A proposed working model for the budding yeast PRR pathways.

MRX, in conjunction with Sae2, functions upstream of PCNA monoubiquitination by ssDNA resection thus promoting Rad6-Rad18 to monoubiquitinate PCNA. Exo1 processes ssDNA gaps in the 5′-3′ direction, which facilitates PCNA polyubiquitination by Rad5-Ubc13-Mms2 and subsequent error-free lesion bypass mediated by the Shu complex, HR and Sgs1-Top3 resolution.

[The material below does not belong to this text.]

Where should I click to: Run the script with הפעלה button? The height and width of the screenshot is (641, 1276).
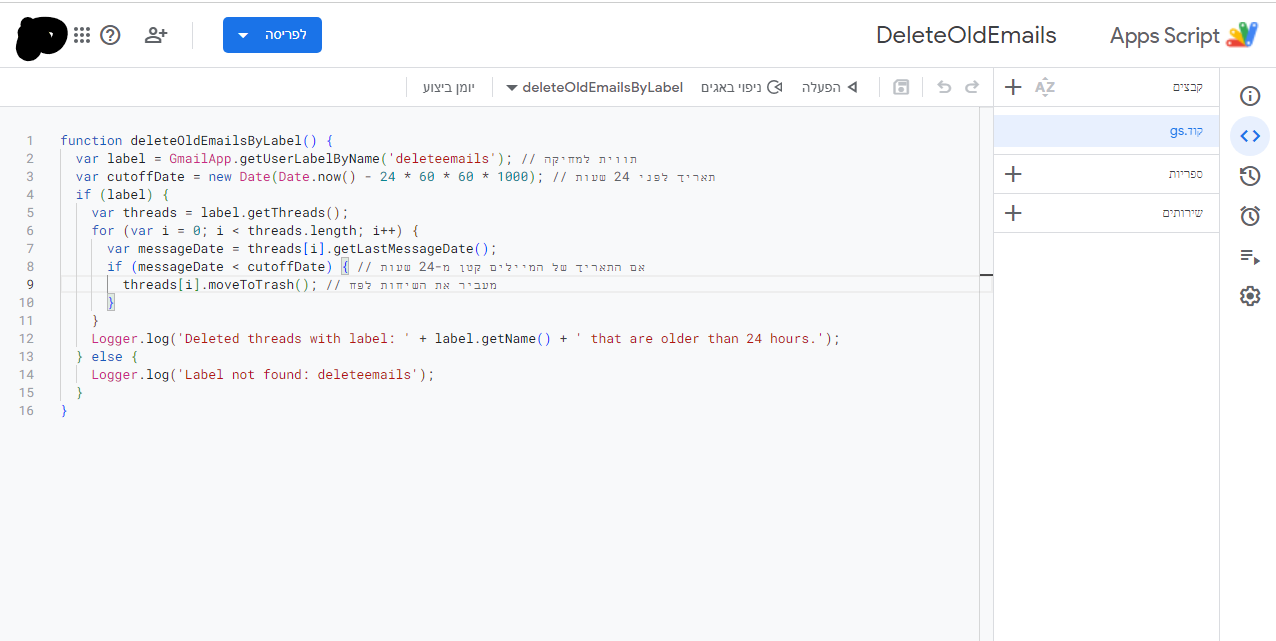point(830,88)
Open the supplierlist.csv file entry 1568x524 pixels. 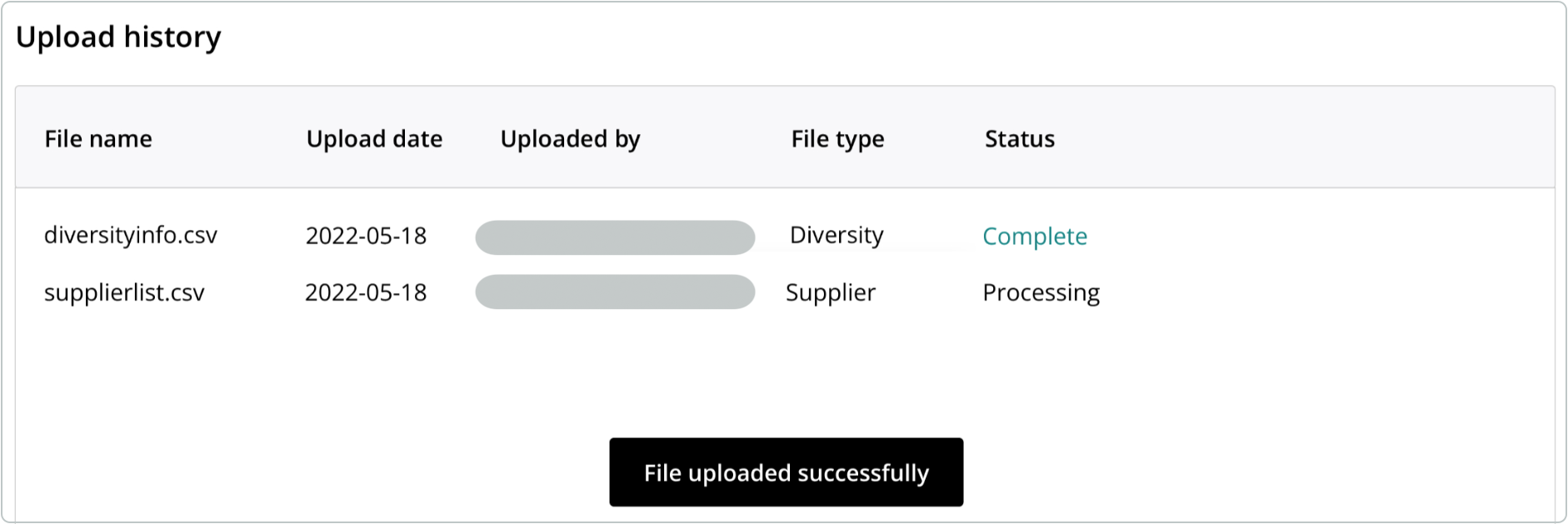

MRX与Sae2协同作用，通过单链DNA（single-stranded DNA, ssDNA）末端切除参与增殖细胞核抗原（Proliferating Cell Nuclear Antigen, PCNA）单泛素化的上游调控过程，进而促进Rad6-Rad18复合物对PCNA的单泛素化修饰。核酸外切酶1（Exonuclease 1, Exo1）以5′→3′方向加工单链DNA间隙，该过程可促进Rad5-Ubc13-Mms2复合物介导的PCNA多泛素化，以及后续由Shu复合物、同源重组（Homologous Recombination, HR）和Sgs1-Top3复合物解离过程所介导的无错损伤旁路修复途径。